Spark – Write Dataset to JSON file
Dataset class provides an interface for saving the content of the non-streaming Dataset out into external storage. JSON is one of the many formats it provides. In this tutorial, we shall learn to write Dataset to a JSON file.
Steps to Write Dataset to JSON file in Spark
To write Spark Dataset to JSON file
- Apply write method to the Dataset. Write method offers many data formats to be written to.
Dataset.write() - Use json and provide the path to the folder where JSON file has to be created with data from Dataset.

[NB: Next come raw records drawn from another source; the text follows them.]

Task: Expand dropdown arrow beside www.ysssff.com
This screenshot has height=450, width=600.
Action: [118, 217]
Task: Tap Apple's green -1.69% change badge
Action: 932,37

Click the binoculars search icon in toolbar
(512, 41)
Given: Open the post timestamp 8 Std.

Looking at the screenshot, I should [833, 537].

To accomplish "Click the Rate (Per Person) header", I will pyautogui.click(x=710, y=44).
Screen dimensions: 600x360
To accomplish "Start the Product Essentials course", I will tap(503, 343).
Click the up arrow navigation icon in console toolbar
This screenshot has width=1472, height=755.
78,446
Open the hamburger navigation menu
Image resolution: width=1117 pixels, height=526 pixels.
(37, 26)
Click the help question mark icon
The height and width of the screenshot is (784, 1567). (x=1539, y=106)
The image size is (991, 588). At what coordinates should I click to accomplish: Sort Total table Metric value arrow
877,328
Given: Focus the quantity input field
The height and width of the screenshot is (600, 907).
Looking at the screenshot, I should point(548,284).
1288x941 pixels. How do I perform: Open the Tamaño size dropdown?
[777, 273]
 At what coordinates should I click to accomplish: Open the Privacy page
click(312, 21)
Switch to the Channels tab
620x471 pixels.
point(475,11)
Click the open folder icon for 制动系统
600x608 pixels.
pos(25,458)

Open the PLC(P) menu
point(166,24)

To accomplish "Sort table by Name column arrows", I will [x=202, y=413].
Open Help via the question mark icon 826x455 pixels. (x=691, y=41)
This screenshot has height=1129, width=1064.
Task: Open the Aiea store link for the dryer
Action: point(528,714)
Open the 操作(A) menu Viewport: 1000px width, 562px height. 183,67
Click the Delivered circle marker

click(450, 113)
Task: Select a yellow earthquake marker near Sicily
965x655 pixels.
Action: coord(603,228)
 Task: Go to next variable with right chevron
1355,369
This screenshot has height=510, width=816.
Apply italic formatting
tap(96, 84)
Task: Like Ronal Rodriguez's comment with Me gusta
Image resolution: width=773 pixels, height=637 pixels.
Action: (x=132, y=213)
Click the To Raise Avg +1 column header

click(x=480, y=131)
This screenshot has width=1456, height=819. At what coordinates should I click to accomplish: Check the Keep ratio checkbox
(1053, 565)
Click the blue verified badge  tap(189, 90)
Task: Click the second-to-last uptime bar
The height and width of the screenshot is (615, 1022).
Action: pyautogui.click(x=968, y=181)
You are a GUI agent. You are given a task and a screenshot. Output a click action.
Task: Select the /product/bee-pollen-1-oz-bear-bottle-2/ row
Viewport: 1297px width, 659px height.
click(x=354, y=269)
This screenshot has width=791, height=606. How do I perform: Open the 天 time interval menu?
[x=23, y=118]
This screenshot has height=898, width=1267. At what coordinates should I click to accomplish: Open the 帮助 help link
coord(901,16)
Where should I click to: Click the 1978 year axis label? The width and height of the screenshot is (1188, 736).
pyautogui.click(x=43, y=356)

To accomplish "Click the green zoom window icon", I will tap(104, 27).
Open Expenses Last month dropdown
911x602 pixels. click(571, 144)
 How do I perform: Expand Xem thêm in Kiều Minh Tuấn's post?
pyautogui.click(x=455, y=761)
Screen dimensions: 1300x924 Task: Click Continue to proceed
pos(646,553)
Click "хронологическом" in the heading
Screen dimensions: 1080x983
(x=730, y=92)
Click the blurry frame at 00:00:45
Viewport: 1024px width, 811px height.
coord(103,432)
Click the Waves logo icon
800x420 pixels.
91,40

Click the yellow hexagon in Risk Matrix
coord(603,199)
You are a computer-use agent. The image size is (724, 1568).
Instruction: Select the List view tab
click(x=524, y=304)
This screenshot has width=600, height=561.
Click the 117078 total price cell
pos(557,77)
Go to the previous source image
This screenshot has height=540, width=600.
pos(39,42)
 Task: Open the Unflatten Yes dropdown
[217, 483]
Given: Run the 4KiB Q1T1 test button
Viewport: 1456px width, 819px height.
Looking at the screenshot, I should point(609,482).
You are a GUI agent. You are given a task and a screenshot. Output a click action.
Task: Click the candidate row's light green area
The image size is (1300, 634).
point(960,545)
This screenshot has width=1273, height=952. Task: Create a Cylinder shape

Dataset.write().json(pathToJSONout)
Example – Spark – Write Dataset to JSON file
In the following Java Example, we shall read some data to a Dataset and write the Dataset to JSON file in the folder specified by the path.
WriteDataSetToJSON.java
</>
Copy
import java.io.Serializable;
import org.apache.spark.sql.Dataset;
import org.apache.spark.sql.Encoder;
import org.apache.spark.sql.Encoders;
import org.apache.spark.sql.SparkSession;
public class WriteDataSetToJSON {
public static class Employee implements Serializable{
public String name;
public int salary;
}
public static void main(String[] args) {
// configure spark
SparkSession spark = SparkSession
.builder()
.appName("Spark Example - Write Dataset to JSON File")
.master("local[2]")
.getOrCreate();
Encoder<Employee> employeeEncoder = Encoders.bean(Employee.class);
String jsonPath = "data/employees.json";
Dataset<Employee> ds = spark.read().json(jsonPath).as(employeeEncoder);
// write dataset to JSON file
ds.write().json("data/out_employees/");
}
}
Output
A folder /out_employees/ is created with a JSON file and status if SUCCESS or FAILURE.
Conclusion
In this Spark Tutorial – Write Dataset to JSON file, we have learnt to use write() method of Dataset class and export the data to a JSON file using json() method.